Flying is the best way to get there, especially since Greece stopped all international rail services several years ago (including those between Thessaloniki and Sofia, Belgrade, Bucharest, and Istanbul), and because driving there is difficult (not just because of the long distances, but because border towns don't tend to have have car-rental agencies, and the major agencies in larger cities won't allow their cars to cross the Greek border for any reasonable price). While you can, theoretically, connect Athens to Sofia via the Athens–Thessaloniki train and a Thessaloniki–Sofia bus, train service out of Sofia can be sparse (particularly to Turkey; on the upside, a rail pass should grant you a discount on any Thessaloniki–Sofia bus run by OSE Greek Railways).
Ferries still connect Greece to Italy and Turkey. Eurail passes cover overnight ferries operated by SuperFast and Minoan Lines between Venice, Ancona, or Bari (Italy) and Patras, Corfu, or Igoumenitsa (Greece). Ferries to Turkey leave from Greek islands close to Turkey and are not covered by rail passes. There are no ferries between Greece and Croatia (except via Italy).
- Renting a car is the easiest way to get around the mainland, and is relatively affordable as well. Pick up your car after leaving Athens (or drop it off as you arrive), as it'll just be a hassle within this bustling, walkable city (same goes for Thessaloniki). If you're heading out to the islands, you're likely better off turning in your car before you leave the mainland — not all Greek ferries allow cars, and you may not want or need a car on some islands.
- Buses are a reasonable option in summer, but can be greatly reduced off-season. Be sure to confirm — and re-confirm — schedules as you travel.
- Flying to the Greek islands on Olympic Air or Aegean Airlines can save time over long ferry rides.
- You can book ferry tickets online from home a few weeks ahead, or in person at one of Greece's nearly ubiquitous travel agencies.

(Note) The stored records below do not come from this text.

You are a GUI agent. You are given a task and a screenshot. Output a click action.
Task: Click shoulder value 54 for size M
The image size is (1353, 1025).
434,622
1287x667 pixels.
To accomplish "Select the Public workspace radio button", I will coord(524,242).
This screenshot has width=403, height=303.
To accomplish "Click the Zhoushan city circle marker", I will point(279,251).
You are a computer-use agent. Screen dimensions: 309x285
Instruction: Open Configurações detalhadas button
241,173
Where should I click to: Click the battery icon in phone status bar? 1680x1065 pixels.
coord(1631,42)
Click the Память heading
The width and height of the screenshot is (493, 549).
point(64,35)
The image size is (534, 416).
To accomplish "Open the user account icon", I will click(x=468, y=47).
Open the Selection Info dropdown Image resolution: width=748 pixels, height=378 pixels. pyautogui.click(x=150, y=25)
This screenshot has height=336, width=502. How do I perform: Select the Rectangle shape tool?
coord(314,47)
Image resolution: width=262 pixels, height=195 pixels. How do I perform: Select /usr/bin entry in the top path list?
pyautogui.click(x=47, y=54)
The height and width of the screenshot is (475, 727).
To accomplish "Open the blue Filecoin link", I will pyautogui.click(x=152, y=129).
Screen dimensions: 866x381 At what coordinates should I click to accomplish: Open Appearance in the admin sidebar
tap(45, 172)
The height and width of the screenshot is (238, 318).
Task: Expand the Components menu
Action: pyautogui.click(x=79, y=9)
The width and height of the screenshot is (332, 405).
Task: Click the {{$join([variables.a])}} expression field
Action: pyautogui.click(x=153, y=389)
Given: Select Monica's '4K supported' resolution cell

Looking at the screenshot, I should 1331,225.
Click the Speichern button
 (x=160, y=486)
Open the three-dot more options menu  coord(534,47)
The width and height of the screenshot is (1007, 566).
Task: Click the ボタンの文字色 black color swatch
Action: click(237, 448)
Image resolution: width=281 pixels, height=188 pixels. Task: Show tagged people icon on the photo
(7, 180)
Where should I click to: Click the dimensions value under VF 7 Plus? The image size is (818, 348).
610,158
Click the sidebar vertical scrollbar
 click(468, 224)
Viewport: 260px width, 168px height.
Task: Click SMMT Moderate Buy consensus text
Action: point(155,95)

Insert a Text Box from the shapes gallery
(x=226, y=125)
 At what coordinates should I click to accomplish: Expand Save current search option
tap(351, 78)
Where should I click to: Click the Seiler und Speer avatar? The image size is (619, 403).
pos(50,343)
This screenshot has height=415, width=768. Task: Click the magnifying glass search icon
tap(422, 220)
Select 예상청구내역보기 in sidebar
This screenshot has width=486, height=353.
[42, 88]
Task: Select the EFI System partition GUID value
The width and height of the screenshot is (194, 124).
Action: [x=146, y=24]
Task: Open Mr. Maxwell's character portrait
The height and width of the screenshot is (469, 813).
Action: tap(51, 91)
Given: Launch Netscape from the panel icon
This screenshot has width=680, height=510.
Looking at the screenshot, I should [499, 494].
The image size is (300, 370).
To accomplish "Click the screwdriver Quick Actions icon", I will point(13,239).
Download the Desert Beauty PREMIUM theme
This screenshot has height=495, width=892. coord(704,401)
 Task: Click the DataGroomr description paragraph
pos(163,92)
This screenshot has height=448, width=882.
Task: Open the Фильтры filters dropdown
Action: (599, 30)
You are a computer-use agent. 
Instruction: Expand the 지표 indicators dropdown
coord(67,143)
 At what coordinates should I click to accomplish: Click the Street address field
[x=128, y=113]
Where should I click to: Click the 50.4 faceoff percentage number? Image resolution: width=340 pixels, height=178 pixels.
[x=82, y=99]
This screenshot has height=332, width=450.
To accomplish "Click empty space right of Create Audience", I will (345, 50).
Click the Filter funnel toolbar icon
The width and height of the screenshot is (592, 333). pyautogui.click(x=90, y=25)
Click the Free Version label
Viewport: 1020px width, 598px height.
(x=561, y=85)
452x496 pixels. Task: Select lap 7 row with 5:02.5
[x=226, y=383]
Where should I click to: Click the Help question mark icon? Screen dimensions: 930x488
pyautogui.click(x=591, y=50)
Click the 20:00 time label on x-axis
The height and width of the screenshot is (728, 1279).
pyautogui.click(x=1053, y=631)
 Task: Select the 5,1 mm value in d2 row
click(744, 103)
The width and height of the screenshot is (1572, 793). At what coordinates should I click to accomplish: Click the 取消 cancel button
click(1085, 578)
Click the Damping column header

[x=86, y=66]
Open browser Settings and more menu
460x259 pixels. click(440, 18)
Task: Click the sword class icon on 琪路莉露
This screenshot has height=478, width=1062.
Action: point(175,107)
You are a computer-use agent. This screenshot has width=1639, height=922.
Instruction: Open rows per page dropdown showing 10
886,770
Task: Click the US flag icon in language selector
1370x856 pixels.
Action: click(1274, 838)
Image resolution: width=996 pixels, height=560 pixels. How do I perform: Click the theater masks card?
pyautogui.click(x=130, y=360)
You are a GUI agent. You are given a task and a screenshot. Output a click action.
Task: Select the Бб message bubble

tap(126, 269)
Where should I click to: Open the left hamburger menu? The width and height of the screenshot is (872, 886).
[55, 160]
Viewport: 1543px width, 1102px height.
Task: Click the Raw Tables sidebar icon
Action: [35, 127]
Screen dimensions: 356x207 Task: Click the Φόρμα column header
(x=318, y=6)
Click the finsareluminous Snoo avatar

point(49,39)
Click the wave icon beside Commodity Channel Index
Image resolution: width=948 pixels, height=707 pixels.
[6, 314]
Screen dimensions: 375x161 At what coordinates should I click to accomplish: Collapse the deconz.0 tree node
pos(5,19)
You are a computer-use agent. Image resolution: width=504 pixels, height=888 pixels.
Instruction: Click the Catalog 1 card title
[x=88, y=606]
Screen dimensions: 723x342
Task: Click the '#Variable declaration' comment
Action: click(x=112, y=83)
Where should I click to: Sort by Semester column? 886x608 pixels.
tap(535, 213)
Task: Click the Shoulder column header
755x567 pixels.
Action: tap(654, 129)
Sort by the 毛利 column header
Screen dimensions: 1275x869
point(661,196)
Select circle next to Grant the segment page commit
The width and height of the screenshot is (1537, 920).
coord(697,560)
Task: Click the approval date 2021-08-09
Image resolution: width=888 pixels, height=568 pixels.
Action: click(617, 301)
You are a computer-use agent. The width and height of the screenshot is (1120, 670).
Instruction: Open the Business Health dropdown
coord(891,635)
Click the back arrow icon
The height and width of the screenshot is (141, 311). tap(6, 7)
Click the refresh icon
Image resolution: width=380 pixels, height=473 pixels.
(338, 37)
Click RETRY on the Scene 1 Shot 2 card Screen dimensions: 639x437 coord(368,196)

Greece Rail Passes: Key Details
Greece–Italy Eurail Pass: Since it's affordable to buy train tickets locally in both Italy and Greece, and since Greece has just a few rail lines operating, this pass is not a wise move for most travelers.
Balkan Flexipass: Covers trains in Bosnia-Herzegovina, Bulgaria, Greece, Macedonia, Montenegro, Romania, Serbia, and Turkey. Available for 5, 10, or 15 days of train travel within a one-month window. Only available in first class, even to travelers under 26. InterCity (IC), and InterCity Express (ICE) trains require extra supplements/seat reservations, which can be made locally. Read ahead before getting this pass — your guidebook may recommend travel by bus instead of train.
Eurail Select Pass and Eurail Global Pass: Second-class passes can only be used by travelers under 26; travelers age 26 or older must buy a first-class pass.